Bundy and his ilk see salvation in the state of Nevada. But the state voted twice for Obama (2008 and 2012), and is the same state who keeps returning U.S. Senate Majority leader Harry Reid to power. Reid has called Bundy a “terrorist.” In what world does Bundy think the state of Nevada will be his friend any more than the U.S. federal government has been?
By the way, civil disobedience is not terrorism. Reid and his cohort, Vice President Joe Biden, have applied the label “terrorist” to anyone who disagrees with any Obama administration policies, including Obamacare. A terrorist is someone who initiates violence for its own sake, not someone who disputes the ruling authority.
Opponents of Bundy call him an “extremist.” The implication here is that any consistent, principled position is always wrong. The BLM is right, so long as it doesn’t go “too far,” and (presumably) Bundy is also right, so long as he doesn’t go “too far.” By such an absurd and non-defined standard, anything a government does is acceptable so long as it does so in small doses. Maybe a little bit of Nazism or Communism would have been all right; the problem is that these systems went all the way?

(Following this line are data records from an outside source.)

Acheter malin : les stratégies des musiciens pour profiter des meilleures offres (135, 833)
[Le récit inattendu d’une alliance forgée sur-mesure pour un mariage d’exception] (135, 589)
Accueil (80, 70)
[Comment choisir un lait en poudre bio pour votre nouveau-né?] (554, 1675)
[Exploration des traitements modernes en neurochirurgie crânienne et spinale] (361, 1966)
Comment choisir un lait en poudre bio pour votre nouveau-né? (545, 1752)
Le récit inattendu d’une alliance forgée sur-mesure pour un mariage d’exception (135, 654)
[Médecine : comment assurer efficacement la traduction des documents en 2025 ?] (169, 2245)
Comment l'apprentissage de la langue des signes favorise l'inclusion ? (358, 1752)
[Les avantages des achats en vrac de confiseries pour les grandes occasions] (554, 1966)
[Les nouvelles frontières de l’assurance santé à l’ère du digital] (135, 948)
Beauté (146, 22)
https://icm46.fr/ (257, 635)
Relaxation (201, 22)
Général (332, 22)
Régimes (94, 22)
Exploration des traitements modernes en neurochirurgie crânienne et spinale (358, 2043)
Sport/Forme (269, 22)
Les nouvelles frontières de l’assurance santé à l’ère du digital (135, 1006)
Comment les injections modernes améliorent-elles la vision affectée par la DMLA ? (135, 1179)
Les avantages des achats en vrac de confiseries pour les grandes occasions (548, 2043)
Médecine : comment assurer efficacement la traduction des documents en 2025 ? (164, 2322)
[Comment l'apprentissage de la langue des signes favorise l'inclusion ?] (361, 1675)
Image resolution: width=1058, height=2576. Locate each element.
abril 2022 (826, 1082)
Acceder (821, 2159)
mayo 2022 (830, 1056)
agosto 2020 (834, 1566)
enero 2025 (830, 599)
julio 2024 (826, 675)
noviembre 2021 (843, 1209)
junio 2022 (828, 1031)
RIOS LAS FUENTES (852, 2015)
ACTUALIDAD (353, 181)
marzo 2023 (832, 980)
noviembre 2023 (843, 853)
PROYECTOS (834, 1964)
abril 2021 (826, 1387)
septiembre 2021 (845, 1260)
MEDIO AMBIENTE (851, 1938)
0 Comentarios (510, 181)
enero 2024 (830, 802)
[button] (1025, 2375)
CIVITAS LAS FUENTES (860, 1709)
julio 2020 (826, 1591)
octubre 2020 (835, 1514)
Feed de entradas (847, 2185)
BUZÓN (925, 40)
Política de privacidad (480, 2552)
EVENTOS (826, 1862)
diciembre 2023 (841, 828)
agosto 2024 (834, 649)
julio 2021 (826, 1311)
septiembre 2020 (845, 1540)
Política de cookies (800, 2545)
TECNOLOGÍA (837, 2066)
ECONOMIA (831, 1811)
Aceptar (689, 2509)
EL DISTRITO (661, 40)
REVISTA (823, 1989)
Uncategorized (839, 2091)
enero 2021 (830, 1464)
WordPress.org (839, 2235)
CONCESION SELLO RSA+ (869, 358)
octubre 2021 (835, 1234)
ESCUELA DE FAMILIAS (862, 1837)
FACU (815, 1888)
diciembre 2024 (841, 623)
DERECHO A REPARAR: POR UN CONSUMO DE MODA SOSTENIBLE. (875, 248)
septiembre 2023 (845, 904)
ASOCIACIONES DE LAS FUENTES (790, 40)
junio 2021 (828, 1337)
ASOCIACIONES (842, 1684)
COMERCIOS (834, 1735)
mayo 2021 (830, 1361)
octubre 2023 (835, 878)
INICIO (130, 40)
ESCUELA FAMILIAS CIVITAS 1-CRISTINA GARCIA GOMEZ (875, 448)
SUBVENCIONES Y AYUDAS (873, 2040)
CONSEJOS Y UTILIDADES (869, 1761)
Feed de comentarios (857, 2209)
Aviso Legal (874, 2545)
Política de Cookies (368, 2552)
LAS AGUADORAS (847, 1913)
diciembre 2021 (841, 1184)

I suspect what some people mean by “too far” is initiating violence. That’s fair enough, but that brings us back to the only proper justification of government (state or federal) in the first place: To protect the individual from force or fraud. In that respect, and in that respect alone, we need a government who will be strong, assertive and consistent.
The problem with our big, expansive federal government which denies individual rights every day is that it ultimately leads to disputes of this kind. If you hate Cliven Bundy, then fine. But remember that the real entity to blame here is the federal government itself. Cliven Bundy is only a symptom of the dissension and restlessness, and perhaps even civil war, which inevitably comes about when any government abandons principles of reason, individualism and justice.